The marijuana extract tetrahydrocannabinol (THC) isn’t effective at preventing nausea and vomiting after surgery in patients at high risk of this common complication, reports a study in Anesthesia & Analgesia.
What’s more, there were “unpredictable psychotropic and sedative side effects,” the study showed.
The study was halted after the first 40 patients because of “clinically unacceptable” side effects of THC, as well as questionable effects on PONV.
“Due to an unacceptable side effect profile and uncertain antiemetic effects, intravenous THC administered at the end of surgery prior to emergence from anesthesia cannot be recommended for the prevention of postoperative nausea and vomiting (PONV) in high-risk patients,” conclude researchers who were led by Lorenz G. Theiler, MD, and colleagues of University of Bern, Switzerland.
The study included patients undergoing gynecological or breast surgery associated with a high risk of PONV. Patients were randomly assigned to receive a “relatively high” dose of intravenous THC or an inactive placebo. Both treatments were given toward the end of surgery, before emergence from general anesthesia.
Rates of PONV were compared between groups.

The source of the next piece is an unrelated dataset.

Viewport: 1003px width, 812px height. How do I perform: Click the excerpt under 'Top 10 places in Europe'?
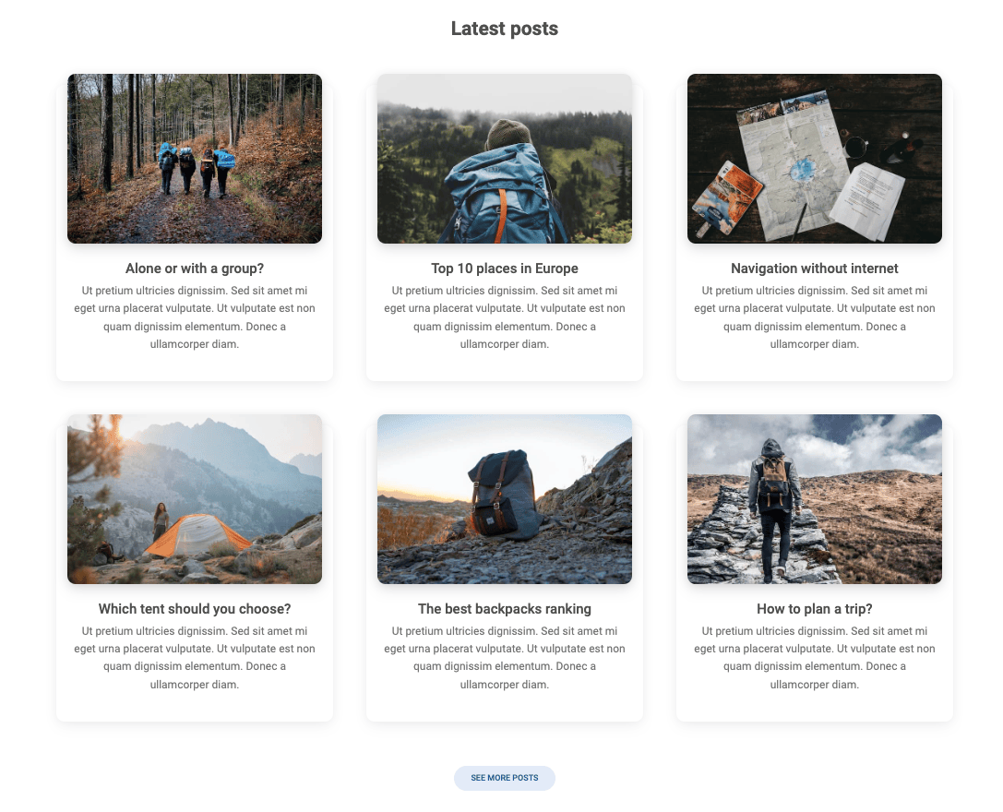click(505, 317)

The original study design called for enrollment of about 300 patients, to detect a “clinically significant” 25% relative reduction in PONV—the estimated effect of current medications to prevent nausea and vomiting (antiemetics).
The study was halted after the first 40 patients because of “clinically unacceptable” side effects of THC, as well as questionable effects on PONV. In both the THC and placebo groups, about 60% to 70% of patients experienced PONV during the first 24 hours after emerging from anesthesia.
The relative risk reduction with THC was just 12%—well under the clinically significant cutoff point. The effect was even weaker after adjustment for differences in anesthesia time. Meanwhile, there were major problems with side effects. Patients receiving THC took longer to emerge from anesthesia, were more sedated after emergence, and tended to remain in the recovery room longer. The THC group needed less pain medication for the first few hours, possibly because of their increased sedation.
Mental or mood (psychotropic) side effects were “unpredictable in both quantity and quality” in the THC group. “Patients’ satisfaction varied enormously from ‘best anesthesia ever’ to ‘worst experience of my life,’ ” the researchers add.
The researchers note several limitations of their study, including questions about the best dose and timing of THC administration.